Below is an excerpts of the in-depth interview he had with RADFORDFM.
I got to know Sissala land in my mid-thirties ” the story is that my father is one of the earliest persons who travelled down south at a tender age, he settled in Bole ,whilst there, my mother had been married to a chief but she was been maltreated, so her father took her back.
Whilst staying with her father, my father saw her and they became lovers and eventually got pregnant. Fearing for his life for my mother being the daughter of a chief they both bolted to Kpandai,my grandfather asked my mother to return through a cousin but my mother had delivered me and pleaded for more days to come over, so they fled Kpandai to Accra after noticing they new their whereabouts where they settled in Mamobi.
Unfortunately,my mother’s father died and she was needed back home in Bole.
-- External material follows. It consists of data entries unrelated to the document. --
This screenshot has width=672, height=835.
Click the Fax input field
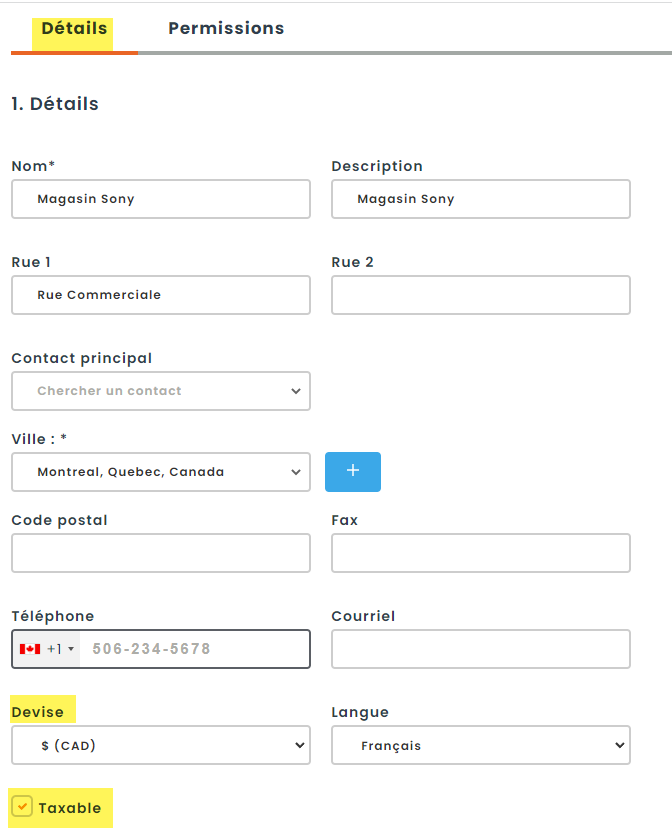pyautogui.click(x=480, y=553)
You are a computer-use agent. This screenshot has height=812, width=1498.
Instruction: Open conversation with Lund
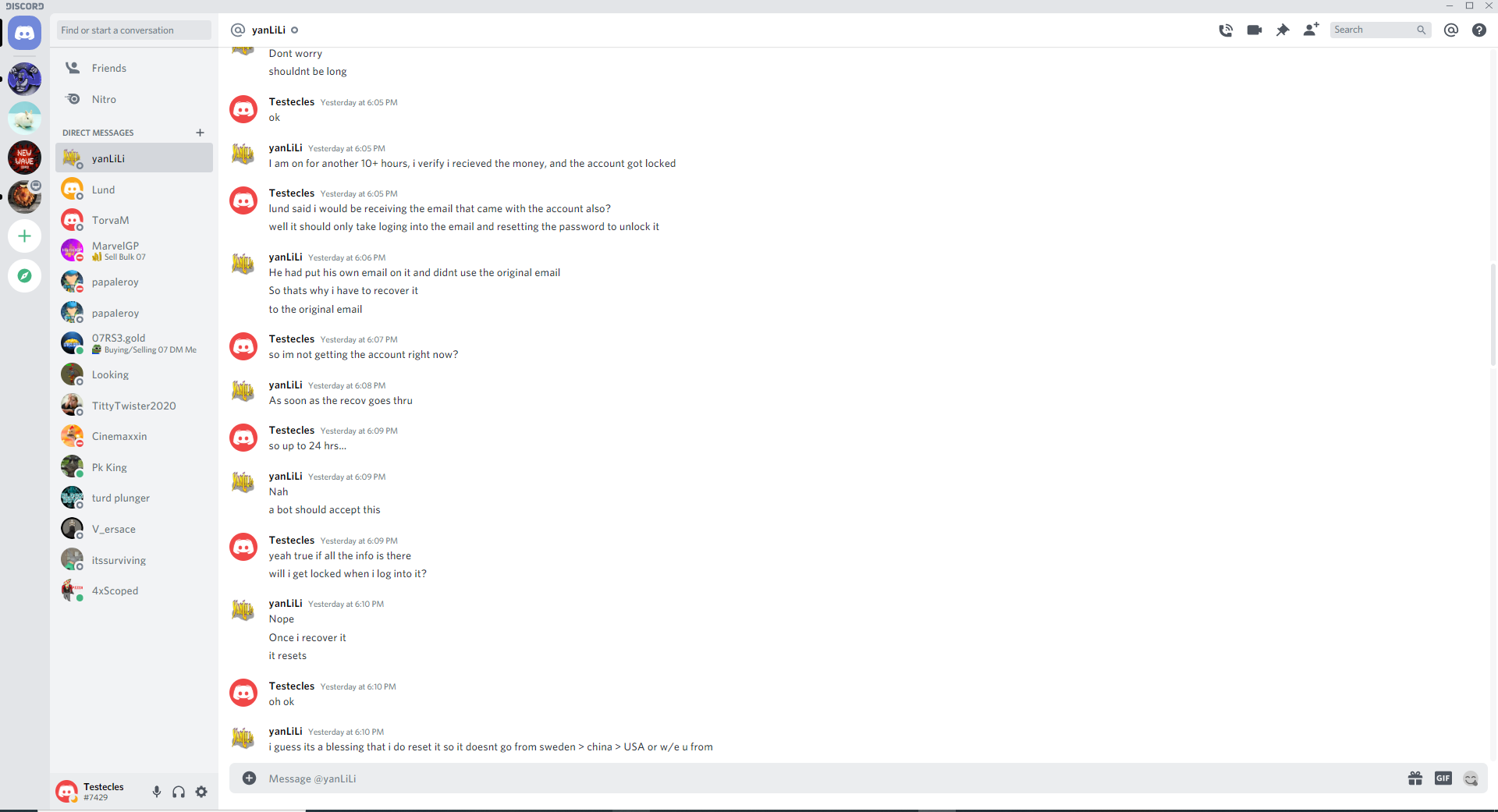click(134, 190)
My father was still then afraid, for fear he won’t have me again so my father secretly took me to Madina in Accra where I was given tribal marks by a Sissala woman to show I am a Sissala in case I don’t return my identity will not be in doubt.
True to his taughts we never met until a long time. Eventually, my mother took me to Bole and after three years my mother re-married to a different man since her family had disapproved of her earlier relationship with my father.
I was also disinherited by my step father who did not want my mother to come to the marriage with me. I was sent to my aunty in a village called Sanjari close to the Cot`Dvoire border. I became a shepherd boy until a CPP rally brought one late B.A.Saka an uncle who was a District commissioner of Bole in the 1960s and upon hearing my situation from my mother brought me to Bole to start school after he found out I could be bright. ”
I was herding cattle and the commissioner asked that they bring me from the bush and requested I start school in 1960 whilst living in his house “That was where I got to know and mingled with the former president John Dramani Mahama whose father was then the regional commissioner under Dr.Kwame Nkrumah`s era.
My education began so well until the 1966 coup affected my uncle .This became another era of struggled, on how to do my O`level and A` level.By all this time, i did not have anything to do with the Sissalas even though I knew a few of them “during cultural events you will see me join the Gonjas” and this continued until I joined the army in 1977 and since then life became bearable where i started to give back to my family’’.
He narrated in a long chat with the Masie Breakfast Show in Tumu Monday morning.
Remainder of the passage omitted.